In her closing statement of Thursday’s hearing of the Jan. 6 House select committee, Rep. Liz Cheney, R-Wyo., offered thanks to the witnesses who had given their testimony, citing their bravery in speaking truthfully despite possible retribution. Cheney also took aim at former President Donald Trump and those that would support further efforts to erode confidence in elections. The congresswoman ended the hearing by previewing actions and hearings that could take place in September.
LIZ CHENEY: We've seen bravery and honor in these hearings. And Ms. Matthews and Mr. Pottinger, both of you will be remembered for that, as will Cassidy Hutchinson. She sat here alone, took the oath, and testified before millions of Americans. She knew all along that she would be attacked by President Trump and by the 50, 60, and 70-year-old men who hide themselves behind executive privilege.
But like our witnesses today, she has courage. And she did it anyway. Cassidy, Sarah, and our other witnesses, including Officer Caroline Edwards, Shaye Moss, and her mother, Ruby Freeman, are an inspiration to American women and to American girls. We owe a debt to all of those who have and will appear here. And that brings me to another point. This committee has shown you the testimony of dozens of Republican witnesses, those who served President Trump loyally for years.
The case against Donald Trump in these hearings is not made by witnesses who were his political enemies. It is instead a series of confessions by Donald Trump's own appointees, his own friends, his own campaign officials, people who worked for him for years, and his own family. They have come forward. And they have told the American people the truth.
And for those of you who seem to think the evidence would be different if Republican Leader McCarthy had not withdrawn his nominees from this committee, let me ask you this. Do you really think Bill Barr is such a delicate flower that he would wilt under cross-examination? Pat Cipollone, Eric Herschmann, Jeff Rosen, Richard Donoghue? Of course they aren't. None of our witnesses are.

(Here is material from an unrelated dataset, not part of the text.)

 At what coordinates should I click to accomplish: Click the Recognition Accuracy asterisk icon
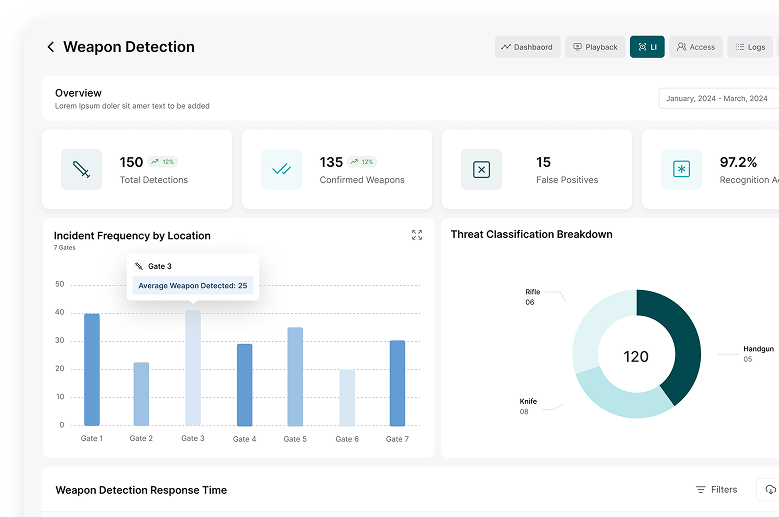tap(681, 170)
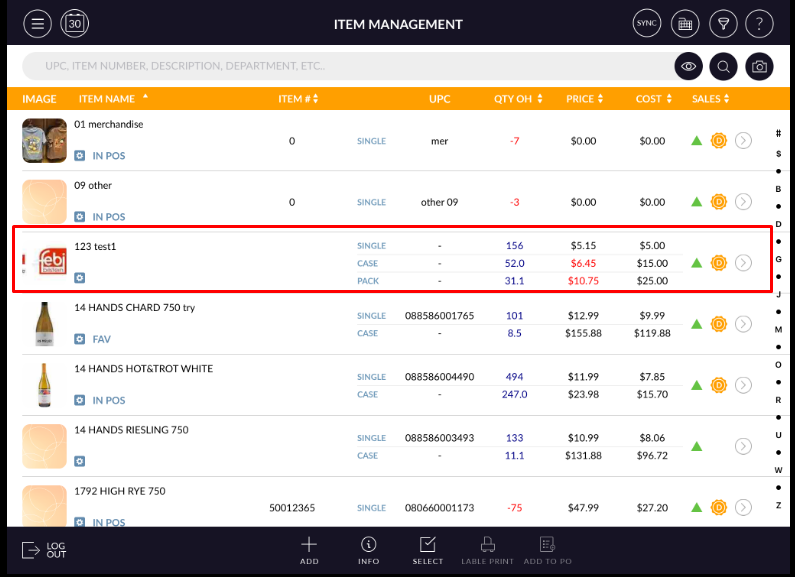Open the calculator icon in header

[685, 23]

At one point in 2016 when he was first running for office, Donald Trump said this. I could stand in the middle of Fifth Avenue and shoot somebody and I wouldn't lose any voters. We must remember that we cannot abandon the truth and remain a free nation. In late November of 2020, while President Trump was still pursuing lawsuits, many of us were urging him to put any genuine evidence of fraud forward in the courts and to accept the outcome of those cases.
As January 6 approached, I circulated a memo to my Republican colleagues explaining why our congressional proceedings to count electoral votes could not be used to change the outcome of the election. But what I did not know at the time was that President Trump's own advisors, also Republicans, also conservatives, including his White House counsel, his Justice Department, his campaign officials, they were all telling him almost exactly the same thing I was telling my colleagues.

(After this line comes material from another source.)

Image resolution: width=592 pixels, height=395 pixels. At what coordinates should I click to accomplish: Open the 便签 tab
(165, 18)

There was no evidence of fraud or irregularities sufficient to change the election outcome. Our courts had ruled. It was over. Now, we know that it didn't matter what any of us said because Donald Trump wasn't looking for the right answer legally or the right answer factually. He was looking for a way to remain in office. Let's put that aside for a moment and focus just on what we saw today.
In our hearing tonight, you saw an American President faced with a stark and unmistakable choice between right and wrong. There was no ambiguity. No nuance. Donald Trump made a purposeful choice to violate his oath of office, to ignore the ongoing violence against law enforcement, to threaten our constitutional order. There is no way to excuse that behavior. It was indefensible.
And every American must consider this. Can a President who is willing to make the choices Donald Trump made during the violence of January 6 ever be trusted with any position of authority in our great nation again? In this room in 1918, the Committee on Women's Suffrage convened to discuss and debate whether women should be granted the right to vote. This room is full of history. And we on this committee know we have a solemn obligation not to idly squander what so many Americans have fought and died for.
Ronald Reagan's great ally Margaret Thatcher said this. Let it never be said that the dedication of those who love freedom is less than the determination of those who would destroy it. Let me assure every one of you this. Our committee understands the gravity of this moment, the consequences for our nation. We have much work yet to do. And we will see you all in September.